Mind Your Business: Cartoonists
A cartoonist. I always wanted to be one. Ok, I was one. (I had the world’s shortest syndication. My syndicate went out of business the week my strip was supposed to launch.) Maybe I still am (I still do cartoons and produce animation). But I’m still in awe of the greats.
If you’re old enough to remember a thing called a newspaper (it’s black and white and read all over) you are probably a fan of comic strips. The comics page is the 2nd or 3rd most read page of any paper. Many of us learned to draw by copying our favorite strips when we were kids. C’mon. Admit it. You’re a fan. Virtually all artists and animators are fans of comic strips.
While newspapers are dying, comic strips are alive and well. Many of the old strips are still great and there’s a huge growth of new, cutting edge strips appearing online. Two benefits of online strips are; One, they can be more adult and not so family friendly. Two, they are not limited by space. They can be any size, any shape and any length.
I’ve worked with tons of huge TV and movie stars over the last 26 years. But I still get more star-struck when I meet one of my cartooning heroes than I ever did meeting an actor.
Over the last few years, I’ve been lucky enough to join the National Cartoonists Society or NCS. (www.Reuben.org) Going to the yearly Reuben Awards weekend is like nirvana. All the greats are there in one place. Sure, ComicCon is cool but it’s hard to talk one-on-one with anyone there while you’re being crushed by 125,000 sweating comic fans. At the Reuben weekend, almost every person there is a famous cartoonist. You can’t swing a dead cat without hitting one. (Not that we swing around a lot of dead cats, but if a gag can be made of it, I’m sure we’ll do it)
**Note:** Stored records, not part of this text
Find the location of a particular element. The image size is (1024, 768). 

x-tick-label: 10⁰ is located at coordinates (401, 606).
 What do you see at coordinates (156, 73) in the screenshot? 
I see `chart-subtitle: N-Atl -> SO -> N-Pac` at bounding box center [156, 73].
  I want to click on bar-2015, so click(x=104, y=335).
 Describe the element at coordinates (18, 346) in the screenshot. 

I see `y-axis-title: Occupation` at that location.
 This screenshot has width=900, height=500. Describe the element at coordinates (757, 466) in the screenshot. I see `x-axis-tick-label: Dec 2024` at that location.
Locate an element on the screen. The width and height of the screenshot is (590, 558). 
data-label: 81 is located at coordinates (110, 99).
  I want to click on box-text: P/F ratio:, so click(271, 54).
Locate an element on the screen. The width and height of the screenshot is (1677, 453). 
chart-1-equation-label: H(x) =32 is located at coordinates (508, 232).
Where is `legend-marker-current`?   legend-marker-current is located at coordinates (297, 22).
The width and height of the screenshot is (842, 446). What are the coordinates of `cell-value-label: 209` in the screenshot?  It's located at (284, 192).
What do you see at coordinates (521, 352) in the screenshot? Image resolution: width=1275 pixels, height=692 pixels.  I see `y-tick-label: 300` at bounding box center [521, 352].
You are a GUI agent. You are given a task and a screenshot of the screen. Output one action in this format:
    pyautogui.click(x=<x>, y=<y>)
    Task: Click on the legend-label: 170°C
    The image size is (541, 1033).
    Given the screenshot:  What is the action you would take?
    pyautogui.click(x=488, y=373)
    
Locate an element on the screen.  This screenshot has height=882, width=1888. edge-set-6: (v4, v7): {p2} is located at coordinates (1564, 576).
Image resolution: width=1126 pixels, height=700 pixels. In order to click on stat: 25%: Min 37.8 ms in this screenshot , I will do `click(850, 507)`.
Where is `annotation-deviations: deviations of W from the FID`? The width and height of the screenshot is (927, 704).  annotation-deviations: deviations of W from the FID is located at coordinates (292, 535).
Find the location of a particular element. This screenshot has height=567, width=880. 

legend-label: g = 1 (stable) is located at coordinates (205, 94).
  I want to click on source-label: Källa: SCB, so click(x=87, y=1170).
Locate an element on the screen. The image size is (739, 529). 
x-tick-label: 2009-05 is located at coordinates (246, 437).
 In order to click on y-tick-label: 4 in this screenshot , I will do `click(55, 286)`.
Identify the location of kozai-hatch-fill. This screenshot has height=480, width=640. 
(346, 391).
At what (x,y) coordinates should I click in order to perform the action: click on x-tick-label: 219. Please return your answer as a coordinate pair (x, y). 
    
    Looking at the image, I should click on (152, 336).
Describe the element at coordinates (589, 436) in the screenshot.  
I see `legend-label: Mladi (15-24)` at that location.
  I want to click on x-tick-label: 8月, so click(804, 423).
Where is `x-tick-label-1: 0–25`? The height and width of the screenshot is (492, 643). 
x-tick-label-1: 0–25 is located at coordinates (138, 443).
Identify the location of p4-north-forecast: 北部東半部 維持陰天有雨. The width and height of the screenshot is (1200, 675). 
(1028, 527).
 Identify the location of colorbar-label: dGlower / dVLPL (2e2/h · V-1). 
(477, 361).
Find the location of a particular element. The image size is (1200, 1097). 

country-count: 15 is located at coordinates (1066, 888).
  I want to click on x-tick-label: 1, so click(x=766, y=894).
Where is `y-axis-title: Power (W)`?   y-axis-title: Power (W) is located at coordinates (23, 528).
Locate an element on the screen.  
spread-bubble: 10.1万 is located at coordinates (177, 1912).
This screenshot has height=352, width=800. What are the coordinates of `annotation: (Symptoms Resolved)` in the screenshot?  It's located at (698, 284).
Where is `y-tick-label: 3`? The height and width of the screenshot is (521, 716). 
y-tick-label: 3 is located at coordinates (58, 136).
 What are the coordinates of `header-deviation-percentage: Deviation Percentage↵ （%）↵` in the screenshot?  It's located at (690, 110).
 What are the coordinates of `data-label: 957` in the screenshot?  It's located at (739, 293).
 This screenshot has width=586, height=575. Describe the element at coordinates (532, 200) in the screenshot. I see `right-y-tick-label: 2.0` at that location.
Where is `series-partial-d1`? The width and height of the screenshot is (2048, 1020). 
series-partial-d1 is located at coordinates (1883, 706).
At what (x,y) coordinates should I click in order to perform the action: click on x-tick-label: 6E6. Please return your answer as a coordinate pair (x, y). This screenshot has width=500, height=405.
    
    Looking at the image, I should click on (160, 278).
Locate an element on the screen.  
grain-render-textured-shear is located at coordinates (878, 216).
It’s funny. I recently went to my 30th high school drama reunion. The moment I stepped into my old high school I felt like I was 18 again. But when I meet the comic strip greats, like Jim Davis (Garfield), Lynn Johnston (For Better or For Worse), Garry Trudeau (Doonesbury) and others, I feel like I’m 10 again.
I totally geek out during this event. Luckily I’m not the only one. All the cartoonists view each other in high esteem (except for, I’m told, Bill Watterson). We all want each other’s autographs. This year I finally remembered to bring some of my old books to get signed. I got sketches and signatures from Jim Davis, Bill Amend (Fox Trot), ‘Little Jeffy’ Keane (Family Circus), Mike Peters (Mother Goose & Grimm) and eight of the great MAD Magazine writers and artists.
Being around these incredible cartoonists makes you look at life differently. Let me set the stage. I’m at my table at the Reuben Awards this past May. It’s a black tie affair. As many of you know, I don’t wear ties. I don’t own a tie. I don’t plan to buy a tie. So I didn’t wear a tie. Under my suit, I wore a bright red button down Mickey Mouse shirt. Lynn Johnston, the amazing creator of the strip For Better or For Worse walked by and scolded me, “Mark, this is a black tie affair and we take this VERY seriously!”